19 Jun, 2005

40 commits

  • The simplicity of the fifo qdisc allows several qdisc operations to be
    redirected to the relevant queue management function directly. Saves
    a lot of code lines and gives the pfifo a byte based backlog.

    Signed-off-by: Thomas Graf
    Signed-off-by: David S. Miller

    Thomas Graf
     
  • Implements an interface to be used by leaf qdiscs maintaining an internal
    skb queue. The interface maintains a backlog in bytes additionaly
    to the skb_queue_len() maintained by the queue itself. Relevant statistics
    get incremented automatically. Every function comes in two variants, one
    assuming Qdisc->q is used as queue and the second taking a sk_buff_head
    as argument. Be aware that, if you use multiple queues, you still have to
    maintain the Qdisc->q.qlen counter yourself.

    Signed-off-by: Thomas Graf
    Signed-off-by: David S. Miller

    Thomas Graf
     
  • This patch replaces the spin_lock_irqsave call on the receive queue
    lock in SCTP with spin_lock_bh. Despite the proliferation of
    spin_lock_irqsave calls in this stack, it is only entered from the
    IPv4/IPv6 stack and user space. That is, it is never entered from
    hardirq context.

    The call in question is only called from recvmsg which means that
    IRQs aren't disabled. Therefore it is safe to replace it with
    spin_lock_bh.

    Signed-off-by: Herbert Xu
    Signed-off-by: David S. Miller

    Herbert Xu
     
  • In light of my recent patch to net/ipv4/udp.c that replaced the
    spin_lock_irq calls on the receive queue lock with spin_lock_bh,
    here is a similar patch for all other occurences of spin_lock_irq
    on receive/error queue locks in IPv4 and IPv6.

    In these stacks, we know that they can only be entered from user
    or softirq context.
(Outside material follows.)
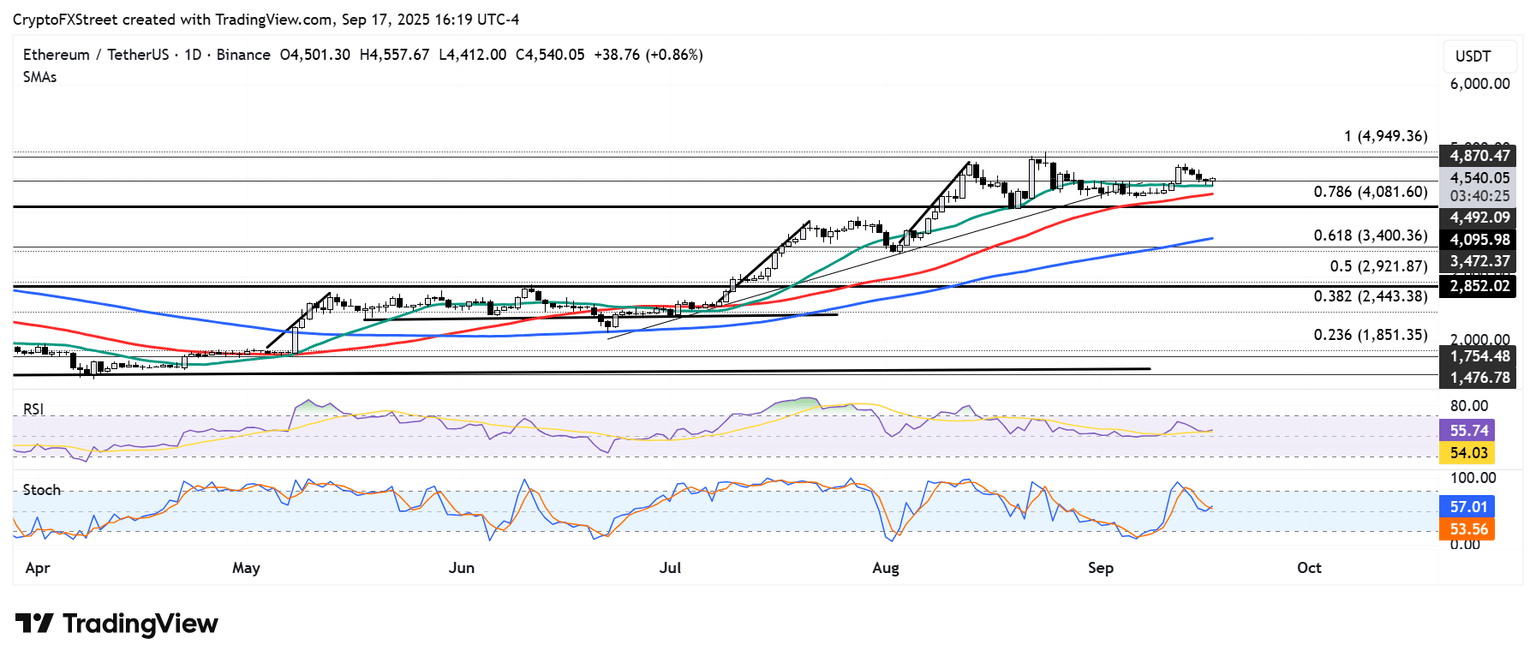The width and height of the screenshot is (1536, 662).
Task: Select the Stoch indicator pane label
Action: click(41, 490)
Therefore it's safe to disable BH only.

    Signed-off-by: Herbert Xu
    Signed-off-by: David S. Miller

    Herbert Xu
     
  • This patch ensures that netlink events created as a result of programns
    using ioctls (such as ifconfig, route etc) contains the correct PID of
    those events.

    Signed-off-by: Jamal Hadi Salim
    Signed-off-by: David S. Miller

    Jamal Hadi Salim
     
  • This patch converts "unsigned flags" to use more explict types like u16
    instead and incrementally introduces NLMSG_NEW().
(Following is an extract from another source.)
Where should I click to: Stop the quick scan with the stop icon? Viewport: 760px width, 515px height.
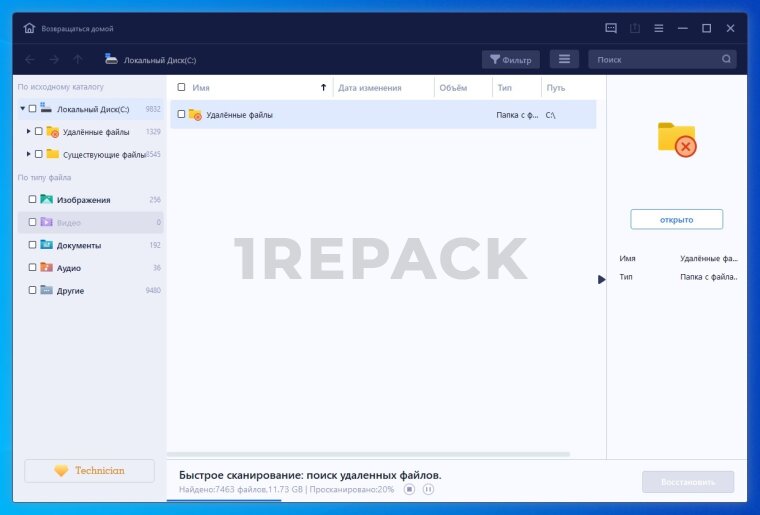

    Signed-off-by: Jamal Hadi Salim
    Signed-off-by: David S. Miller

    Jamal Hadi Salim
     
  • This patch was supposed to be part of the neighbour tables related
    patchset but apparently got lost.

    Signed-off-by: Thomas Graf
    Signed-off-by: David S. Miller

    Thomas Graf
     
  • This patch changes the format of the XFRM_MSG_DELSA and
    XFRM_MSG_DELPOLICY notification so that the main message
    sent is of the same format as that received by the kernel
    if the original message was via netlink. This also means
    that we won't lose the byid information carried in km_event.

    Since this user interface is introduced by Jamal's patch
    we can still afford to change it.

    Signed-off-by: Herbert Xu
    Signed-off-by: David S. Miller

    Herbert Xu
     
  • This patch rectifies some rtnetlink message builders that derive the
    flags from the pid. It is now explicit like the other cases
    which get it right. Also fixes half a dozen dumpers which did not
    set NLM_F_MULTI at all.

    Signed-off-by: Jamal Hadi Salim
    Signed-off-by: Thomas Graf
    Signed-off-by: David S. Miller

    Jamal Hadi Salim
     
  • Introduces a new macro NLMSG_NEW which extends NLMSG_PUT but takes
    a flags argument. NLMSG_PUT stays there for compatibility but now
    calls NLMSG_NEW with flags == 0. NLMSG_PUT_ANSWER is renamed to
    NLMSG_NEW_ANSWER which now also takes a flags argument.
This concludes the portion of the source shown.